From the many, largely overlapping answers I conclude that Miss Fidditch is the mythical American school teacher representing the prescriptive tradition in grammar teaching. She was often evoked by the Post-Bloomfieldians as representing the opposite to their own view of language.
A number of people pointed me to Martin Joos and more in particular his "The Five Clocks". The Oxford English Dictionary gives "Miss Fidditch" in the entry for "Miss", with Joos's Five Clocks as the source of the first quotation. However, this work dates from 1962, i.e. eight years after my quotation from Hockett. The expression must have been around before 1954, because Hockett assumes his readers know it. In a preface to Joos's "Five Clocks" that the OED dates to 1967, Albert H. Marckwardt gives the following information about its origin:
''Although Joos mentions Shaw, Goethe, and Wolfram and ignores Ovid, what he has written is one of the Metamorphoses. He begins with Miss Fidditch, a character originally named by Henry Lee Smith, Jr., in one of his more devastating moments but described by H. L. Mencken two decades earlier as one the old-maid schoolteachers who would rather parse than eat. As she is described here, 'Webster is one Webster, and Miss Fidditch is his prophet.' At the end she emerges as Candida, and if she has not quite acquired the divine insight of her prototype, she has begun to distinguish between reality on the one hand and follies, illusions, and vanity on the other. ... '' (p.xiv)
I have not been able to find "Miss Fidditch" in Mencken's "The American Language" but I might have overlooked it. I am not sure whether H.L. Smith published what Marckwardt refers to, but if anyone has additional information, in particular a quotation from before Hockett, I would be happy if they could let me know.

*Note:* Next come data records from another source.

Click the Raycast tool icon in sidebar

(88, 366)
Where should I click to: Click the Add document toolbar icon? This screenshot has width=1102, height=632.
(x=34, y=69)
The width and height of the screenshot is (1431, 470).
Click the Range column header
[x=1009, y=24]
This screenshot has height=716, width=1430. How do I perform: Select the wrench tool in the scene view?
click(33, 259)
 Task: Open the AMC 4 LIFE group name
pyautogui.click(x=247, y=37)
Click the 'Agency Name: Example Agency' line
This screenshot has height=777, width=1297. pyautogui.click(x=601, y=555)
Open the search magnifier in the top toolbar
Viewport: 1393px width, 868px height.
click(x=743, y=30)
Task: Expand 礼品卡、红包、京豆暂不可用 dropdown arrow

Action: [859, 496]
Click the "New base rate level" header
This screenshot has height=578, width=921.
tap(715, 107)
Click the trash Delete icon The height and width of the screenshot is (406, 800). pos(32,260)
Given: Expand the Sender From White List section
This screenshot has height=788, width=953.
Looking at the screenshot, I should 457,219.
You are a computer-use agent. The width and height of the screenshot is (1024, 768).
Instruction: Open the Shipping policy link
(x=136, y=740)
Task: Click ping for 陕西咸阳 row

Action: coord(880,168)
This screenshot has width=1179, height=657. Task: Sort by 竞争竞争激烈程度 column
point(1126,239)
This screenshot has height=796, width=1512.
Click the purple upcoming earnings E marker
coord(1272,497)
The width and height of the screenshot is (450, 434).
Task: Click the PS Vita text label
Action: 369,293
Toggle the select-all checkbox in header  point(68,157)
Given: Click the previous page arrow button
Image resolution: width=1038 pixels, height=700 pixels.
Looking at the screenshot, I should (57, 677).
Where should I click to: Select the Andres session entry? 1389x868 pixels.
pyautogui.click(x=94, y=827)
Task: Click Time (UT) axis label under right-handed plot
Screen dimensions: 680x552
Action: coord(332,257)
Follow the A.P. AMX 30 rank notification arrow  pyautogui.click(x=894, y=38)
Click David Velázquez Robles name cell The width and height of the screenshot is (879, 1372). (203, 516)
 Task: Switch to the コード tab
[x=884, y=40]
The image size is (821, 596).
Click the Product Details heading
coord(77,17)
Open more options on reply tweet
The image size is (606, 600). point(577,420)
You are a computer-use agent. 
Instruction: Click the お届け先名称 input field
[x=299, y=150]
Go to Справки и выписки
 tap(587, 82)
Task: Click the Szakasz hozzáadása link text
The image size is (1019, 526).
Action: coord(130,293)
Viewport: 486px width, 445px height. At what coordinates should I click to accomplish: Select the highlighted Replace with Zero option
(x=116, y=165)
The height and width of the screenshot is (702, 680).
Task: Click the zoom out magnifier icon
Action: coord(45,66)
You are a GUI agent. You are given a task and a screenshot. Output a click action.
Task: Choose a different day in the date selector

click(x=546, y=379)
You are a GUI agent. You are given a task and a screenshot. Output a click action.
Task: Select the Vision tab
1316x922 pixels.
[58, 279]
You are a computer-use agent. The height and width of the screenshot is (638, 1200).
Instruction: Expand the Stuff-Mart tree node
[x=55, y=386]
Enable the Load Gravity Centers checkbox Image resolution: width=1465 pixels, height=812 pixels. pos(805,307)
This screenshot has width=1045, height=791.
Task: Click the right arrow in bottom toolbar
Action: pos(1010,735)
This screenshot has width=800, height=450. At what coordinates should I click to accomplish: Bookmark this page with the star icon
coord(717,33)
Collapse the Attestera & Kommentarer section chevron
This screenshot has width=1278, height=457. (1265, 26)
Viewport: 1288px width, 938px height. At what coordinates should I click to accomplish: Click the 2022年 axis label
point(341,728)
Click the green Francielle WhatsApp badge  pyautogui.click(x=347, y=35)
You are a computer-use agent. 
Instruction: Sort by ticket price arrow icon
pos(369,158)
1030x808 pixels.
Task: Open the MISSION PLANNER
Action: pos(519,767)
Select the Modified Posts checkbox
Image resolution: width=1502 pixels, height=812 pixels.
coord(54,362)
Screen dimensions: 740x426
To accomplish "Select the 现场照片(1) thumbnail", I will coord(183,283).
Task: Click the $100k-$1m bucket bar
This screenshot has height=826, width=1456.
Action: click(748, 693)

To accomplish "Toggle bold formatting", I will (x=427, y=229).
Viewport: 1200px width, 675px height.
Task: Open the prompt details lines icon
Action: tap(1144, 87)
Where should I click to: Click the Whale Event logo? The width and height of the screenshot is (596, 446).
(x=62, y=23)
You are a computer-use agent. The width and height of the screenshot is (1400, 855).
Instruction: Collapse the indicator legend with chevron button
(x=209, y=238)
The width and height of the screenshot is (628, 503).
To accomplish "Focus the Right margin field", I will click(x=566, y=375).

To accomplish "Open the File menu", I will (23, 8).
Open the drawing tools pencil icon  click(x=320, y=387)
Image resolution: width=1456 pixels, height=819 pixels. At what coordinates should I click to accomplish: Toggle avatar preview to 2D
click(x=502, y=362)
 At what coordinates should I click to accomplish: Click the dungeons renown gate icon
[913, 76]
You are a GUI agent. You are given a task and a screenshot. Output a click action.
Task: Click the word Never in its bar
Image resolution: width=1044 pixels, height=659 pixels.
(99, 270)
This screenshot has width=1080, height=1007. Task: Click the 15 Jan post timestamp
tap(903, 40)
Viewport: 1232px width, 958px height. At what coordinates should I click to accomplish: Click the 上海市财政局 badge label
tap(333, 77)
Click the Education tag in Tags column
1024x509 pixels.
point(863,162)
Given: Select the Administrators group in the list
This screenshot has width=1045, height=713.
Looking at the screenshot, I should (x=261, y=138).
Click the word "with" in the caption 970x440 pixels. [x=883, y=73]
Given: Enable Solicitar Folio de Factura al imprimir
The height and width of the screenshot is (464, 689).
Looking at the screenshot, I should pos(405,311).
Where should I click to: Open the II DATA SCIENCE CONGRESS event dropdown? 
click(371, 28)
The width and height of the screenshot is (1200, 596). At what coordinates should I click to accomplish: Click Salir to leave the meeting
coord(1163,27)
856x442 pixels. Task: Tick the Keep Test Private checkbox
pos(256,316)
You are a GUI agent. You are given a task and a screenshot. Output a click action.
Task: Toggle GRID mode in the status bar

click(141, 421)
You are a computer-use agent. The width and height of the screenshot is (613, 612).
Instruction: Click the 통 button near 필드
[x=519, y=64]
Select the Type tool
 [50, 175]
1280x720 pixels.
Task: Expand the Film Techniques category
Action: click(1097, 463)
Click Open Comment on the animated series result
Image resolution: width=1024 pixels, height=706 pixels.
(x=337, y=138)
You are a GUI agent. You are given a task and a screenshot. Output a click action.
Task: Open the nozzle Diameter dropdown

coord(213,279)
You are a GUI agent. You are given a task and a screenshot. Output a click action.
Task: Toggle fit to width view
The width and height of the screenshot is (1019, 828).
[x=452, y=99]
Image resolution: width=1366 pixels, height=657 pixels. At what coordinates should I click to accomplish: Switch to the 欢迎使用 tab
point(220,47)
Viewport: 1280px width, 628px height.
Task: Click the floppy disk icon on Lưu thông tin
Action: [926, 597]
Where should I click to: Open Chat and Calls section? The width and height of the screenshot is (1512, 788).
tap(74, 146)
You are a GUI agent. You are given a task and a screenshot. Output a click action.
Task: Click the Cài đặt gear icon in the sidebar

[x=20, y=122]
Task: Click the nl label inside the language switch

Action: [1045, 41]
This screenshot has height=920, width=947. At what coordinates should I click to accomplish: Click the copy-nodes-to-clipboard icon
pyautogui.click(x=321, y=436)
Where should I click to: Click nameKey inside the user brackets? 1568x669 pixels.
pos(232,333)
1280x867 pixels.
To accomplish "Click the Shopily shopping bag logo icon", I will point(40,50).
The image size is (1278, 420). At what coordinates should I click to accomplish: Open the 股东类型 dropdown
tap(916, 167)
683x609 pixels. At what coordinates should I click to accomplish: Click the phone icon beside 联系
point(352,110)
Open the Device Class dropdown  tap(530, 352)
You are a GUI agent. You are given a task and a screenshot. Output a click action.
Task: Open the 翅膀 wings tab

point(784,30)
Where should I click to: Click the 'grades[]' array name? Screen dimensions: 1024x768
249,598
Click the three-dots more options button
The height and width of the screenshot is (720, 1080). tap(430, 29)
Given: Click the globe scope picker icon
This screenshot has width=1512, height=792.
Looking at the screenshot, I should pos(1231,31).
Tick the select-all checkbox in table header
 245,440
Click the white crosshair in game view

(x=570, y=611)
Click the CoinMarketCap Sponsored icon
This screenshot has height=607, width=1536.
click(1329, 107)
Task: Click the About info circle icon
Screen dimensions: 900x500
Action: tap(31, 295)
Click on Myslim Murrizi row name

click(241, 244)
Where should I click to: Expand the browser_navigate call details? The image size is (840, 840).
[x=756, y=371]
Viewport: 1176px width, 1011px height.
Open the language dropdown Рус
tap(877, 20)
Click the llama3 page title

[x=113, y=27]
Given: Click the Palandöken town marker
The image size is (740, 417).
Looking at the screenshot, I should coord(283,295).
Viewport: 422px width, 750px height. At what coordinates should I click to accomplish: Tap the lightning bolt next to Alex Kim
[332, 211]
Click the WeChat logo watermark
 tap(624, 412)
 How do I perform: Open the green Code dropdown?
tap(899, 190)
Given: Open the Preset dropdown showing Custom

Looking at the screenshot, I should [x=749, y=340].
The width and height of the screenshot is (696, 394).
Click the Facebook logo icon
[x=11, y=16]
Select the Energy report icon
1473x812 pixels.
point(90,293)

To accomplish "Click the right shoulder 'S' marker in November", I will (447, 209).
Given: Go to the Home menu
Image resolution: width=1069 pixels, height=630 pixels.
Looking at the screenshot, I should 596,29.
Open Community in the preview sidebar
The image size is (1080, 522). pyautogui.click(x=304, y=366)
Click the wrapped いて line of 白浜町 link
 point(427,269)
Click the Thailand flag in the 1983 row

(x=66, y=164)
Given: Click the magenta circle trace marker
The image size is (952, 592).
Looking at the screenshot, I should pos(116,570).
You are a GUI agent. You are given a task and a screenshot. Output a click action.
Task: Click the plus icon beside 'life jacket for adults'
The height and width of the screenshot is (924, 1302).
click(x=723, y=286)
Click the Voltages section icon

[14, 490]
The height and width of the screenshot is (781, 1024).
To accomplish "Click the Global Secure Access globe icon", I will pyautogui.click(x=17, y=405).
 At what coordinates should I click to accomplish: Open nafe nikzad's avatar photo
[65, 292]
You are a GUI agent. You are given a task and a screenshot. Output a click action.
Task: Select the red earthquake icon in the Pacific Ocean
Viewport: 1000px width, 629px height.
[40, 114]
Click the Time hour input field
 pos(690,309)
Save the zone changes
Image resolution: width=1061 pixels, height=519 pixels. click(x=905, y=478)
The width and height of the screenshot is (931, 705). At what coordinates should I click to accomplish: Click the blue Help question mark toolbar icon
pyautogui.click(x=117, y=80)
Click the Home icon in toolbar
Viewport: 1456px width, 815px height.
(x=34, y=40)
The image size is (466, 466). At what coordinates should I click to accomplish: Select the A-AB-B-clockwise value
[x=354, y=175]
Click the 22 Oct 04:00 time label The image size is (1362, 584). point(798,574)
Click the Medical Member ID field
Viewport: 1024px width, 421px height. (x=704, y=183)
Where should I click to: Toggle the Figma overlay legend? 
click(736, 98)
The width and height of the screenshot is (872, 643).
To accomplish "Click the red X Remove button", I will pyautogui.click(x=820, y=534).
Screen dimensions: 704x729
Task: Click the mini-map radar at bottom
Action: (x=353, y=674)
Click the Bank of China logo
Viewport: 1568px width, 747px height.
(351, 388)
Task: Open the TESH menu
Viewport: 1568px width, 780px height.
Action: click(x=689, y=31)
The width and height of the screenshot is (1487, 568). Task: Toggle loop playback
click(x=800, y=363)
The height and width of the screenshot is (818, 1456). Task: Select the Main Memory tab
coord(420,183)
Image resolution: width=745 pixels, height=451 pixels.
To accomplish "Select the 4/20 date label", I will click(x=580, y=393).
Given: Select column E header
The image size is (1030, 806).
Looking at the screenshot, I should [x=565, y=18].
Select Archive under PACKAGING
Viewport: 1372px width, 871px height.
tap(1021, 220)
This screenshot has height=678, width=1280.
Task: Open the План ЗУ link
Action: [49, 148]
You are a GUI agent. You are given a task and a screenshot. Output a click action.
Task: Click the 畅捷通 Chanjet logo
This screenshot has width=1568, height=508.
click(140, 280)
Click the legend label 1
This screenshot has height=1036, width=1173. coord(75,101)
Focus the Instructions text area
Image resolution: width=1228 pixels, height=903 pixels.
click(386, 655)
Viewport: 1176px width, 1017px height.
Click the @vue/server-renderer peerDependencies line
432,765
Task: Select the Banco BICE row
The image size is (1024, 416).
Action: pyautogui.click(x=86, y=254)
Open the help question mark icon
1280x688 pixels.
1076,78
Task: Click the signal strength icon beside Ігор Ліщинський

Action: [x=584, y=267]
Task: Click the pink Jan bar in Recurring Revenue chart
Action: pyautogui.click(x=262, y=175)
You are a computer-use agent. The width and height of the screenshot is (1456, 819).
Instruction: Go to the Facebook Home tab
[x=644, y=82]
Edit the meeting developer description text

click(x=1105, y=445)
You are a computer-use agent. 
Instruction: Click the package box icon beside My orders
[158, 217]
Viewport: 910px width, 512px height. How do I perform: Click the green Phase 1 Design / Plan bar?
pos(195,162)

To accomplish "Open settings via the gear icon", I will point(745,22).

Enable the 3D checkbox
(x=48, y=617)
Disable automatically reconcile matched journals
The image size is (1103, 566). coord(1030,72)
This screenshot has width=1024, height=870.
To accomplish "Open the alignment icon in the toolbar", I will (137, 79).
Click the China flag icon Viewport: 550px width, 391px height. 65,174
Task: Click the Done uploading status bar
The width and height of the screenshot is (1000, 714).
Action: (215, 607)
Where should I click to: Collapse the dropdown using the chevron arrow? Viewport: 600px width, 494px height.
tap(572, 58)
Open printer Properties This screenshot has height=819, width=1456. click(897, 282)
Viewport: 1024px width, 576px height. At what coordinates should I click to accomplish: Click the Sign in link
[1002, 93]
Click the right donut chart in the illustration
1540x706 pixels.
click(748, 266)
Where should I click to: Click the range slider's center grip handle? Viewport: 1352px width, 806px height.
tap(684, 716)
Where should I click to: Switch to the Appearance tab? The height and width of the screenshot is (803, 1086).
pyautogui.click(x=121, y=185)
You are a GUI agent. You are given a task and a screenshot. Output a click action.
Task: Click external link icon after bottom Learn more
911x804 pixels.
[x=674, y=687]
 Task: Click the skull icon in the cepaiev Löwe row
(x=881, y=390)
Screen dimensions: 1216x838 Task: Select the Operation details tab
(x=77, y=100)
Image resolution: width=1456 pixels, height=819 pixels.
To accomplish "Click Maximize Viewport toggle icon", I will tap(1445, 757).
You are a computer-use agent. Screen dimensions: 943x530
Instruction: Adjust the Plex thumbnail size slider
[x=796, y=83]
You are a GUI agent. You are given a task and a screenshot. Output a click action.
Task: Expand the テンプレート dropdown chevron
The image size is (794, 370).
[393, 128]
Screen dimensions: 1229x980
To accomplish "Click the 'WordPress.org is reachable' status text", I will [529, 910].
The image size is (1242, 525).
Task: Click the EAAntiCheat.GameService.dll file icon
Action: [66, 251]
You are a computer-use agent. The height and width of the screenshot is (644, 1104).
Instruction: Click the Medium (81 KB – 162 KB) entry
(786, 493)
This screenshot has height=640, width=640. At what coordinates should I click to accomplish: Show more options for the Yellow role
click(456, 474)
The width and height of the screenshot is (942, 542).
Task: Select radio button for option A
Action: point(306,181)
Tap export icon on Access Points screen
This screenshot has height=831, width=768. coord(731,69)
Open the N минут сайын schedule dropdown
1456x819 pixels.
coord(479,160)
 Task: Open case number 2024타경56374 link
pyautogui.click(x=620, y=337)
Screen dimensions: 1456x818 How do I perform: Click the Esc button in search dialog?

I would like to thank the following people for their replies: Wayles Browne, Ed Burstynsky, Paul Chapin, Peter T. Daniels, Scott DeLancey, Stefan Dyla, Harry Feldman, Nancy Frishberg, Clyde Hankey, Earl M. Herrick, Claire Hiscock, John M Lawler, Stuart Luppescu, Geoff Nathan, Marc Picard, Amara Prasithrathsint, Harold F. Schiffman, Michael Silverstein, Herbert F.W. Stahlke, N. Wiedenmann, Job M.van Zuijlen. Special thanks are due to Michael Silverstein for the quote from Joos, which is not in our library, and to Wayles Browne who pointed me to the OED.